Marks, 59, pleaded guilty to conspiring with Santos to commit wire fraud, making materially false statements, obstructing the administration of the Federal Election Commission and aggravated identity theft in October 2023.
Her sentencing came more than a year and a half after she entered her plea due to delays.
Marks was the treasurer for Santos’ principal congressional campaign committee during his 2022 bid for New York’s 3rd Congressional District.
Marks told U.S. District Court Judge Joanna Seybert during her sentencing that she was in the process of changing her life to step away from her past crimes, including enrolling in college courses and taking a warehouse job.
“I thought I had found a friend in George Santos,” Marks said. “But everything about him was a lie. I thought it was a true friend and a true person. He was not.”
Santos, who represented New York’s 3rd Congressional District on the North Shore of Nassau County and northeastern Queens, was sentenced in April to 87 months in prison for aggravated identity theft and wire fraud. He is also required to pay $373,000 in restitution to his victims.

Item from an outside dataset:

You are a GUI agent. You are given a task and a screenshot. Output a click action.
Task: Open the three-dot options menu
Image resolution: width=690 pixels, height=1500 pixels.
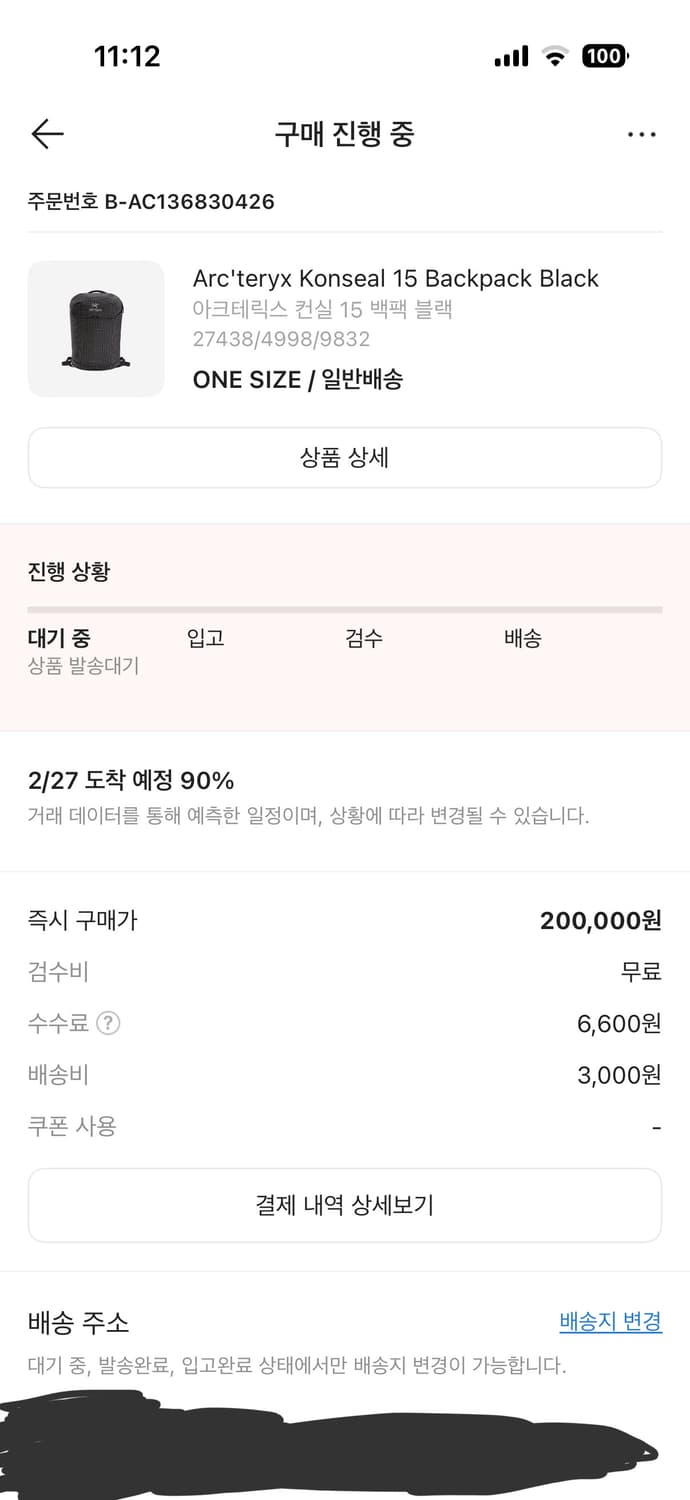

Marks, who has served Long Island Republicans for more than a decade, said she filed fraudulent reports to artificially inflate the amount of funds Santos raised to meet financial benchmarks required to receive financial assistance from the Republican National Committee to meet the committee’s goals.
The campaign needed to raise at least $250,000, according to court records.

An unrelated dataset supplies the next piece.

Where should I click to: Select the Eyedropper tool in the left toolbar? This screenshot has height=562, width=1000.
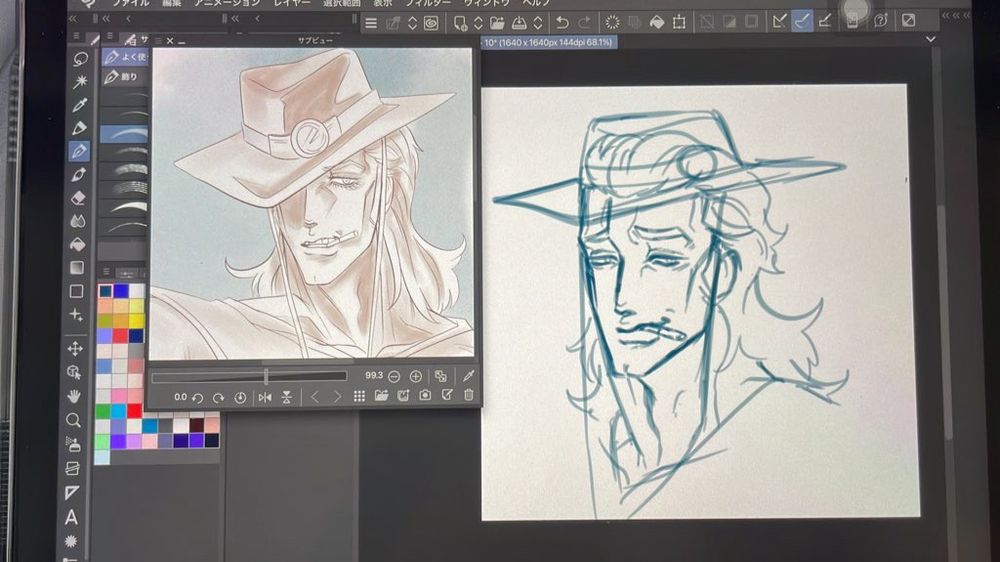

Prosecutors said to meet the committee’s benchmarks, Marks and Santos agreed to falsely report to the FEC that “at least 10 family members of Marks and the candidate had made contributions to the campaign, when Marks and the candidate both knew that these individuals had not made the reported contributions.”
Marks and Santos, prosecutors said, also agreed to falsely report to the FEC that the congressional candidate had “loaned the campaign significant sums of money, including in one instance a $500,000 loan when, in fact, the congressional candidate had not made the reported loans and, at the time the loans were reported, did not have the funds necessary to make such loans.”
Marks resigned as Santos’ campaign treasurer in January 2023. The congressman blamed her for mounting questions about his fundraising and spending before his federal indictment in May 2023.